You _can_ do things this way, out of neccesity, but it's definitely not
preferable from a data mangement point of view, right? We're talking
about the difference between a a single 'foreign key' in each record
stating that it's part of a certain work (preferable from data
management point of view), compared to basically heuristics for guessing
from as-written-on-title-page (or as entered by a user) title/author
combinations (less preferable from data management point of view, but
possibly neccesary to avoid the expense of human data control), compared
to this idea of a "switching file" that is sort of just a
human-controlled enhancement to the heuristics (but if you're going to
spend human time doing that, why not just spend human time doing it
right, the "foreign key" approach?
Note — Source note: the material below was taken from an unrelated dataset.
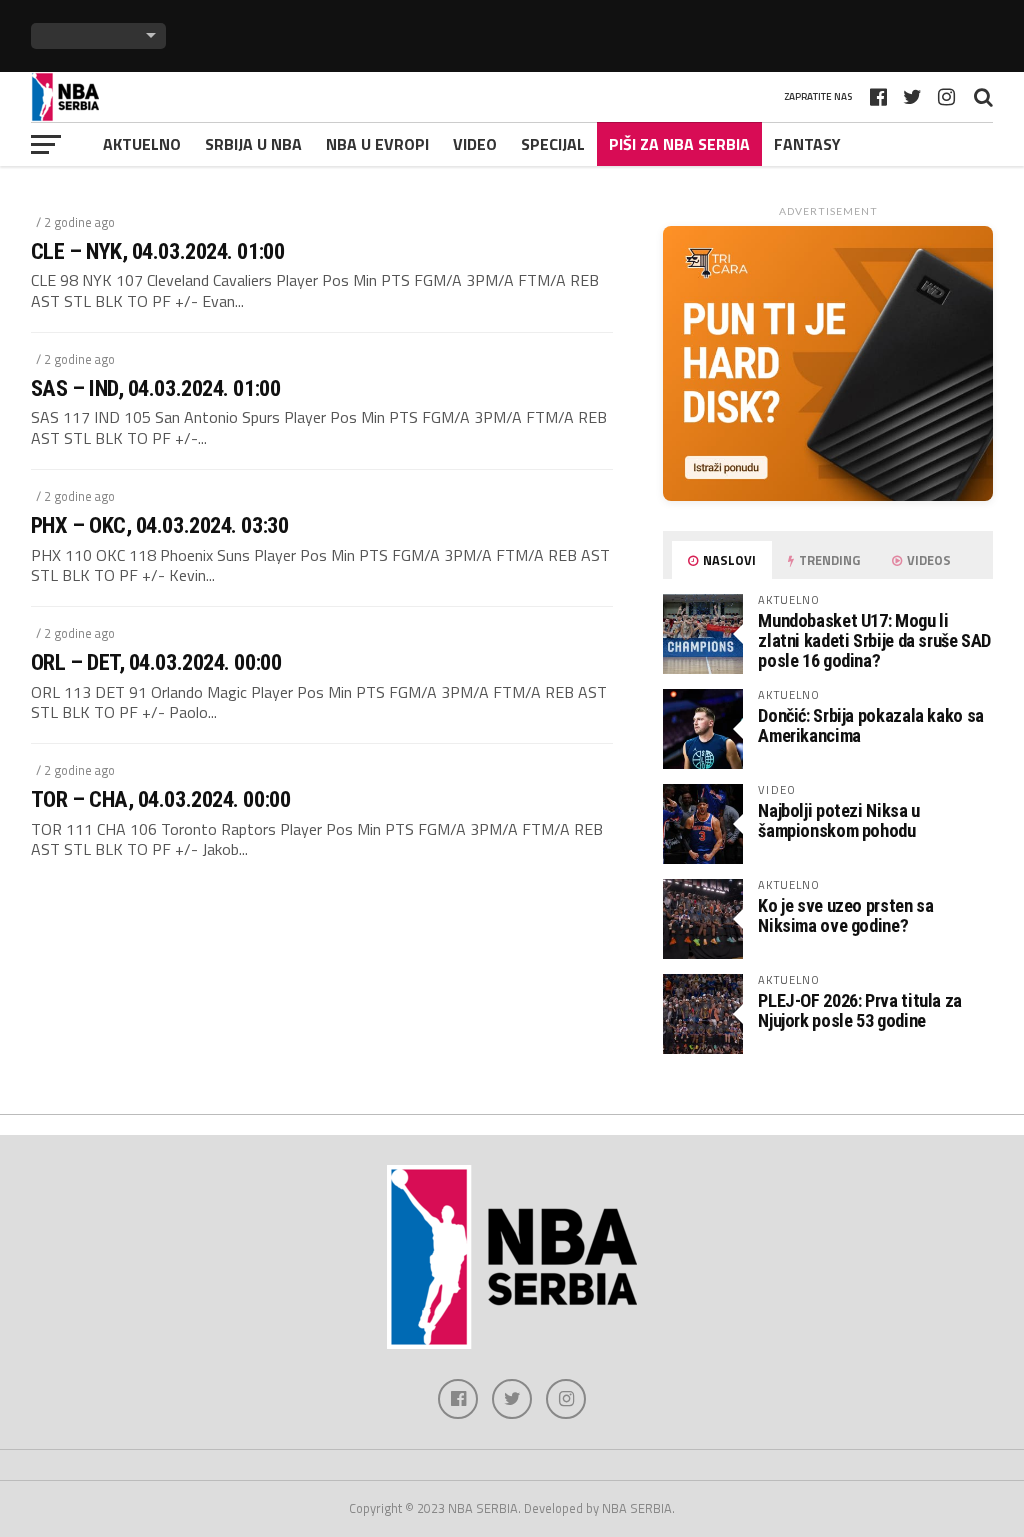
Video (475, 144)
The "switching file" approach is to
my mind a less efficient encoding, not a more efficient one.)
On 8/7/2011 11:32 AM, Karen Coyle wrote:
Quoting James Weinheimer <weinheimer.ji...@gmail.com>:
if the purpose is to get the FRBR-type results
to show what works, expressions, manifestations and items exist. For
those records that do not have the uniform title entered, they fall
outside, and there is nothing to do except to add the uniform titles
(or URIs or whatever),
In the Open Library, where they decided to gather manifestations under
works (as usual, expression was harder to do), all it took was one
record for the manifestation to have a uniform title. I'll illustrate:
Mann, Thomas
[Der zauberberg]
Magic Mountain
Mann, Thomas
[Der zauberberg]
Montagna incantata
Mann, Thomas
Magic Mountain
Mann, Thomas
Montagna incantata
These give you the information you need to bring them together into a
single work even though some records don't have a direct link to the
work. I could imagine a kind of "switching file" with links between
original and translated titles that would remove the need for uniform
titles in the process of "work-ifying" a set of bib records. (Not
unlike OCLC's xISBN service, BTW, only based on titles not identifiers.)
Not every bit of information has to be in every record. We can have
information outside of individual bib records that helps us make
decisions or do things with the records. One of the benefits given for
FRBR is that it makes it easier for us to share this common knowledge,
and to make use of it. I think that even without a formal adoption of
FRBR we could gain efficiencies in bib record creation and system
functionality by having a place (undoubtedly on the web) where we
share this knowledge. If you look at what DBPedia is doing with
general information from Wikipedia and other resources, then you get
the idea. DBPedia is messy and rather ad hoc, but a LIBPedia could be
made up of authoritative sources only.